Node A sends a message to B and waits. Node B pauses for 45 seconds due to a garbage collection cycle. From A’s perspective, B might be crashed — or it might be slow. In a synchronous model, you’d know for certain. In the asynchronous model, you cannot distinguish these cases.

Why does this matter? Consensus requires nodes to make decisions. If a node must wait for a response from every other node, one slow node blocks the entire system. If it uses timeouts, it risks making a decision without hearing from a node that might disagree — violating safety.

The asynchronous model is not a theoretical toy — it describes real systems. Network congestion can delay packets by seconds. VM scheduling can pause a process for hundreds of milliseconds. A garbage collector can stop-the-world for multiple seconds. Modern production systems operate in an asynchronous world.

Check Your Understanding

What is the key difference between a synchronous and asynchronous model in terms of message delivery?
If you run a consensus algorithm across machines in the same datacenter connected by a 10Gbps switch, is the system “synchronous” in the theoretical sense? Why or why not?
Why does the inability to distinguish a crashed node from a slow node make consensus harder?

The “So What?”

Almost all real distributed systems are asynchronous in practice. When you build consensus systems, you are designing for a world where you can never be certain whether a node has failed or is just taking a nap. This is why timeouts are a heuristic, not a guarantee.

✏️ Exercises

FLP Impossibility: Exercises

Exercise 1: Synchrony and FLP

If a system can guarantee message delivery within 100ms, does FLP apply? Explain why or why not.

Exercise 2: Valency

What is the difference between a univalent configuration and a bivalent configuration? Give a concrete example of each in a 3-node system trying to agree on 0 or 1.

Exercise 3: Timeouts and the Async Model

How does using a timeout violate the pure asynchronous model? If a timeout fires, what can you conclude — and what can’t you conclude?

👁️ View Solutions

FLP Impossibility: Solutions

Exercise 1

If a system guarantees message delivery within 100ms, FLP does not apply as originally stated because the system is synchronous (bounded message delay), not asynchronous. FLP assumes no upper bound on message delay. With a 100ms bound, you can use timeouts safely — if you don’t hear back in 100ms, the node must be crashed.
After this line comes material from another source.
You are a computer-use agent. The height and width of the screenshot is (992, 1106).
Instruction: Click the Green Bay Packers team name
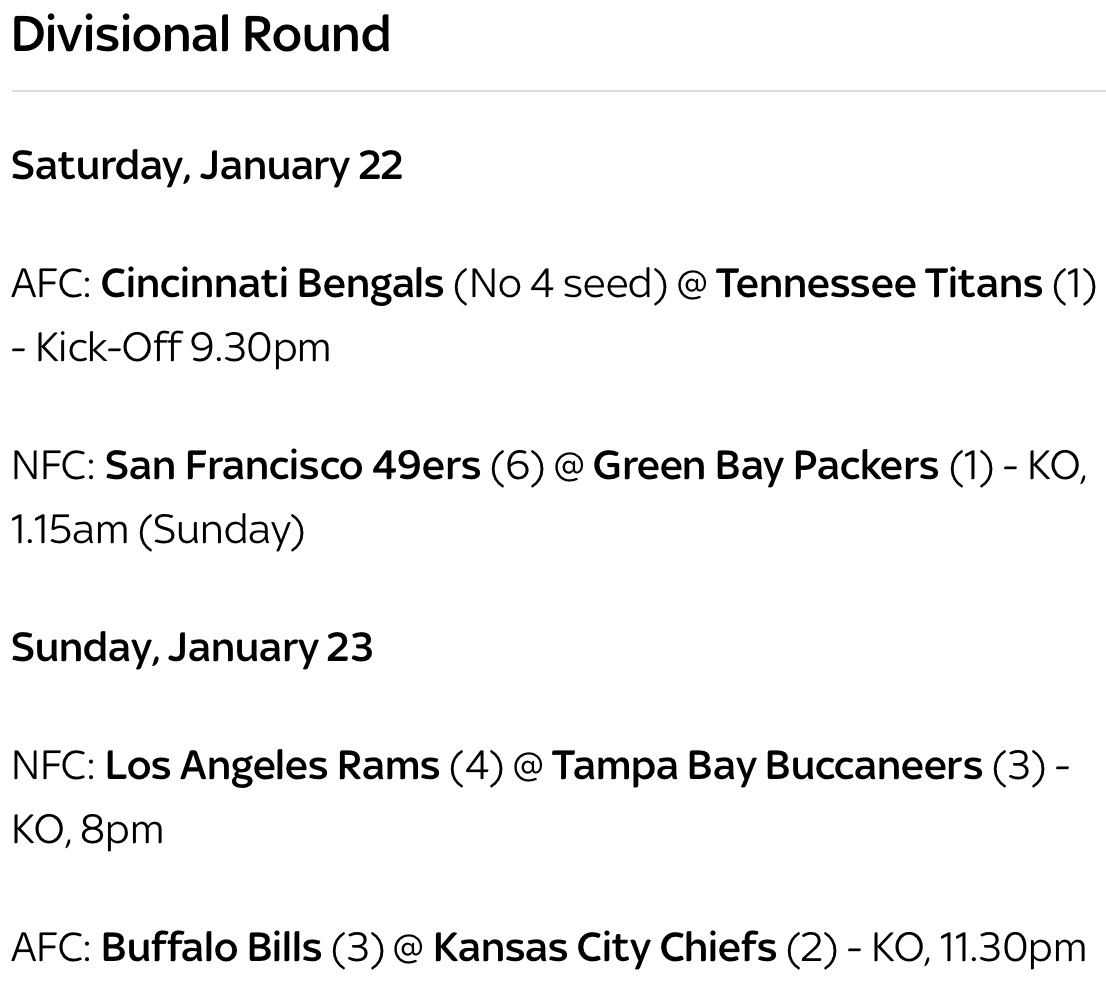point(766,467)
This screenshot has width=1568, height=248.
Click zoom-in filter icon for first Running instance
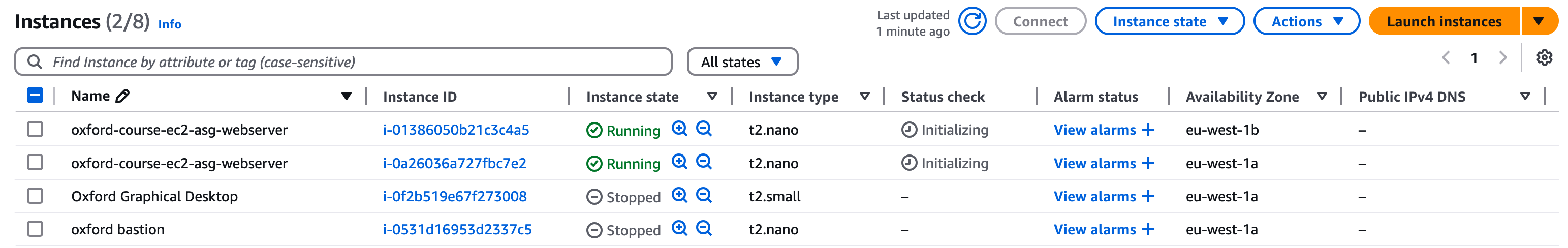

However, in practice, the 100ms bound might not hold during garbage collection pauses, network congestion, or overload. So while the theoretical FLP doesn’t apply to this system, the practical concern remains — you must be certain the bound always holds.

Exercise 2

Univalent: A configuration where all possible executions lead to the same decision value.

Example of 1-valent: All three nodes have exchanged messages indicating they’ve accepted proposal value 1. No matter what messages are delivered next, the system will decide 1.

Bivalent: A configuration where both 0 and 1 are still possible outcomes depending on future message deliveries.

Example of bivalent: Two nodes proposed 0, one node proposed 1, and no majority has formed. If the first two nodes communicate first, they’ll decide 0. If the third node makes a counter-proposal to one of the 0-proposers before that node hears from the other 0-proposer, the system might shift toward 1. Both outcomes are still possible.

Exercise 3

A timeout assumes an upper bound on message delivery time. If a message hasn’t arrived within the timeout period, you conclude the recipient is faulty. But in the pure asynchronous model, the message might arrive in the next microsecond — there’s no way to distinguish “slow” from “crashed.”

When a timeout fires, you can conclude: “I haven’t received a response yet.” You cannot conclude: “The node has crashed.” This is why timeouts are called “unreliable failure detectors” — they can suspect correct processes and fail to suspect crashed ones. The pure async model forbids even unreliable failure detection because it assumes no timing information is available at all.